Selain Gili Tangkong, situs tersebut total menjual delapan pulau, serta menawarkan penyewaan sejumlah pulau lain. Sebelumnya, sejumlah pulau lain juga diperjualkanbelikan, di antaranya Pulau Lantigiang yang berada di Kepulauan Selayar, Sulawesi Selatan.

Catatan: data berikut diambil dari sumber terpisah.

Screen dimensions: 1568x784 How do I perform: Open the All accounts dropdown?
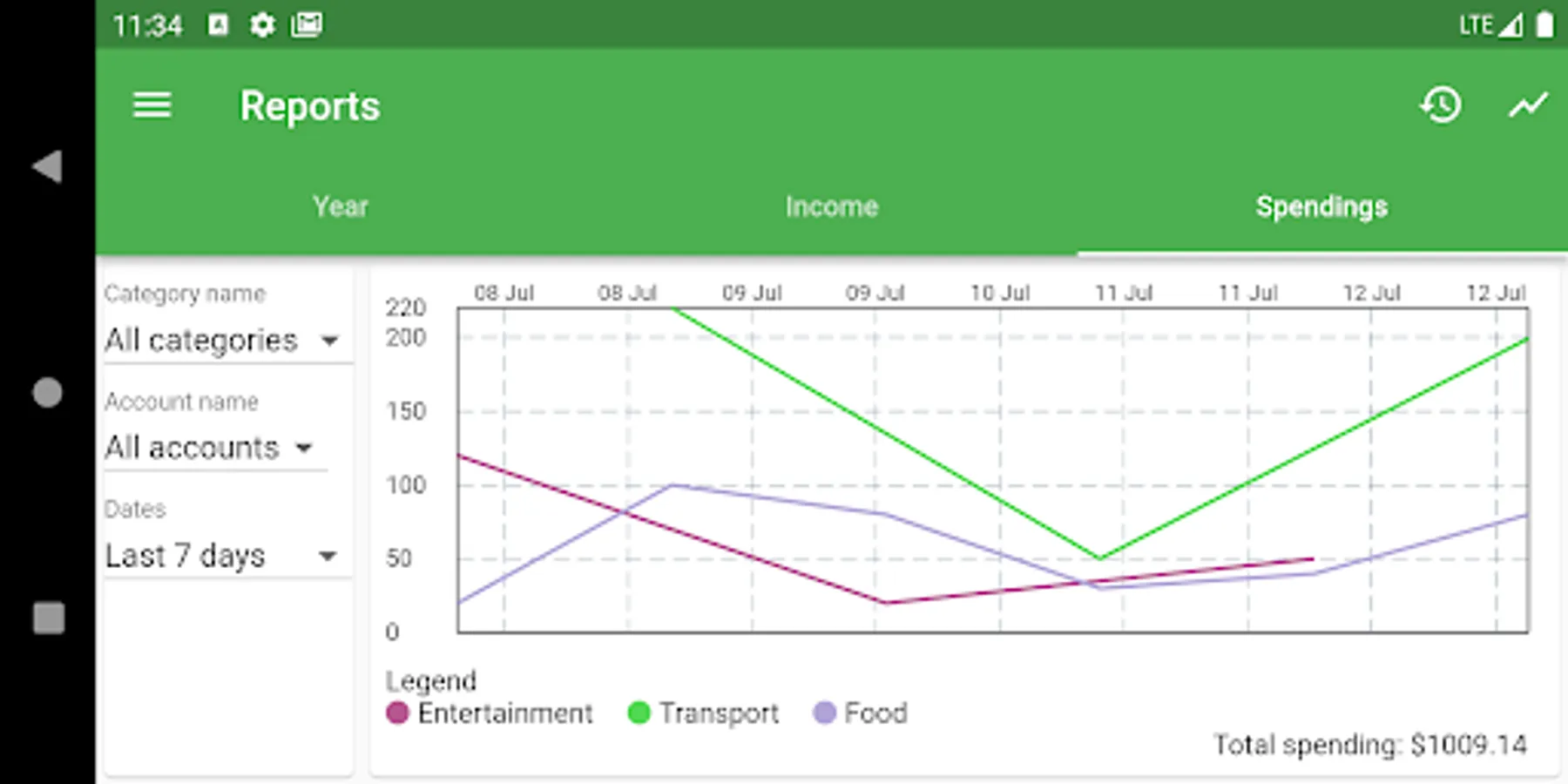[209, 448]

Atas kasus tersebut, oknum bernama Kasman yang yang mengaku sebagai pemilik lahan di Pulau Lantigiang telah ditetapkan sebagai tersangka.

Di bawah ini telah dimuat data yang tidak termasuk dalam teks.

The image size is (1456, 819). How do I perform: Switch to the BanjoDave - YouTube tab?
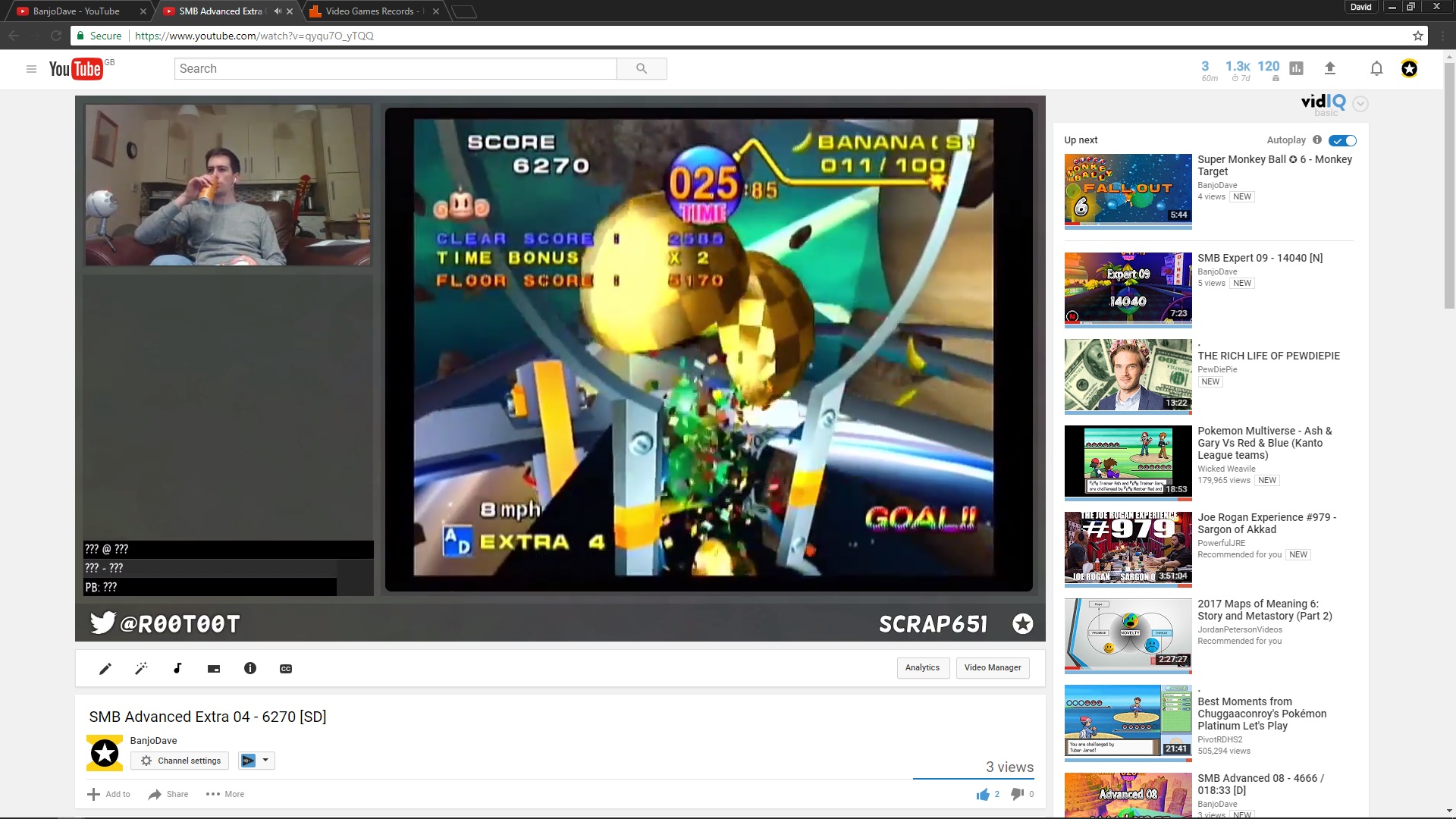pos(76,11)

Entah karena bernilai tinggi atau menjadi incaran, –termasuk dari warga negara asing-, kontroversi penjualan pulau tidak pernah berhenti, terutama di situs www.privateislandsonline.com. Tercatat sebelumnya situs dimaksud juga pernah mempromosikan jual beli sejumlah lain seperti Pulau Bidadari di Nusa Tenggara Timur (NTT), Pulau Sultan dan Rupat di Kepri, Pulau Pendek di perairan Pulau Buton, Sulawesi Tenggara.

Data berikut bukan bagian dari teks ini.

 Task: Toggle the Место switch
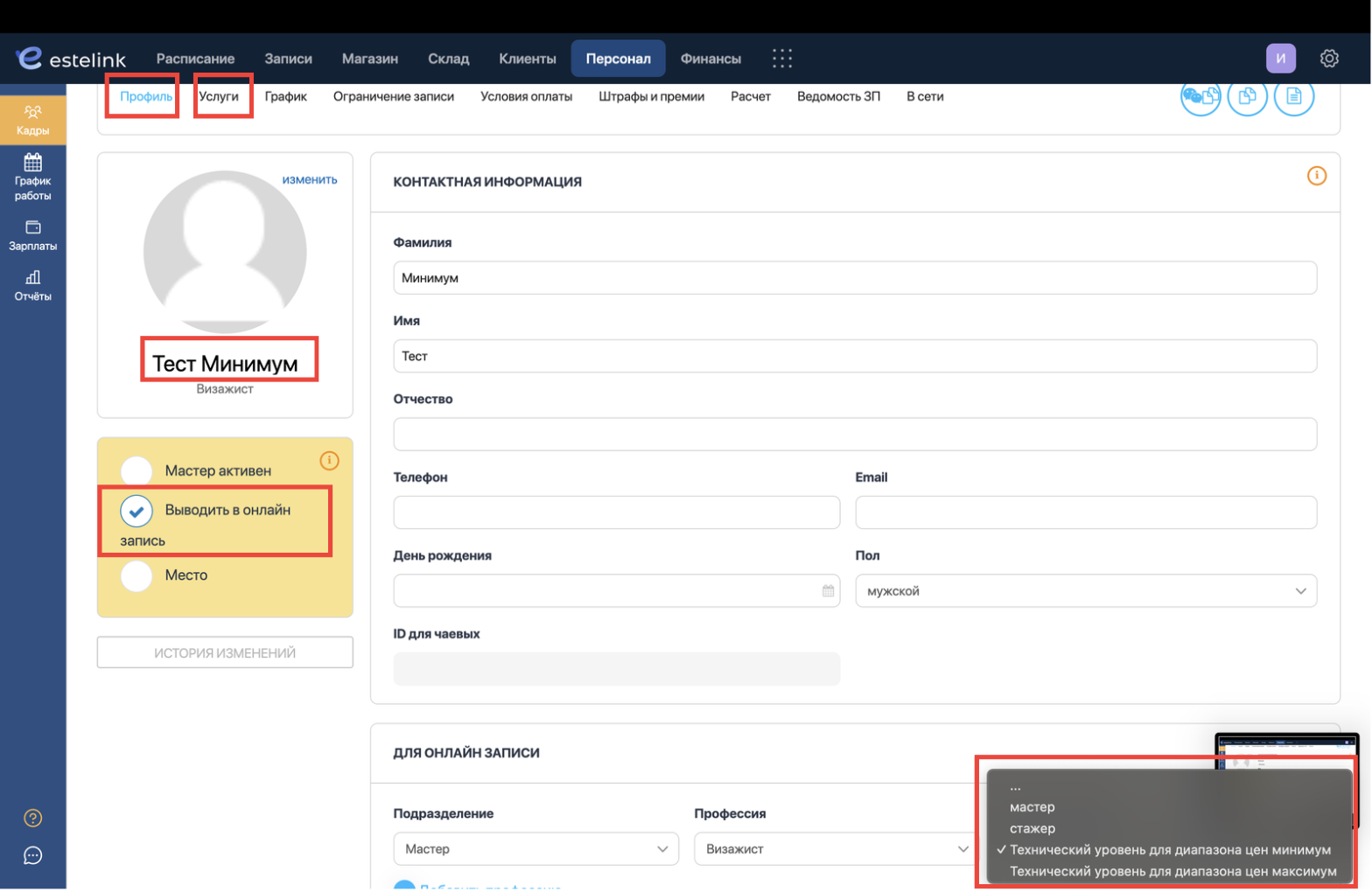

Benarkah pulau-pulau di Tanah Air –terutama yang tidak berpenghuni- bisa diperjualbelikan? Info ini sekilas aneh dipertanyakan. Tapi faktanya, praktik jual beli pulau lazim dilakukan di sejumlah negara. Hal ini seperti terjadi di Kepulauan Karibia, Kepulauan Fiji dan kawasan Kepulauan Hawai di Amerika Serikat. Bahkan di saat pandemi ini, permintaan pembelian pulau pribadi kian meningkat.
Fakta ini terjadi karena banyak miliarder dari berbagai dunia yang mencari tempat perlindungan agar tetap bisa dengan damai dan sehat jauh dari virus Covid-19. Aksi para miliarder itu juga guna menyiapkan diri jika dunia menghadapi resesi besar yang berkepanjangan dikarenakan pandemi.
Salah satu pulau yang dijual di Fiji adalah Pulau Mai. Pulau itu memiliki pantai yang masih perawan, terumbu karang sempurna, dengan luas taman hutan tropis seluas 32 ha. Itu menjadi tempat paling sempurna untuk menghindari pandemi dan mengasingkan diri dari hiruk-pikuk dunia. Harga pulau tersebut di pasaran lebih dari USD4 juta, tidak terlalu mahal bagi miliarder yang punya rekening puluhan miliar dolar.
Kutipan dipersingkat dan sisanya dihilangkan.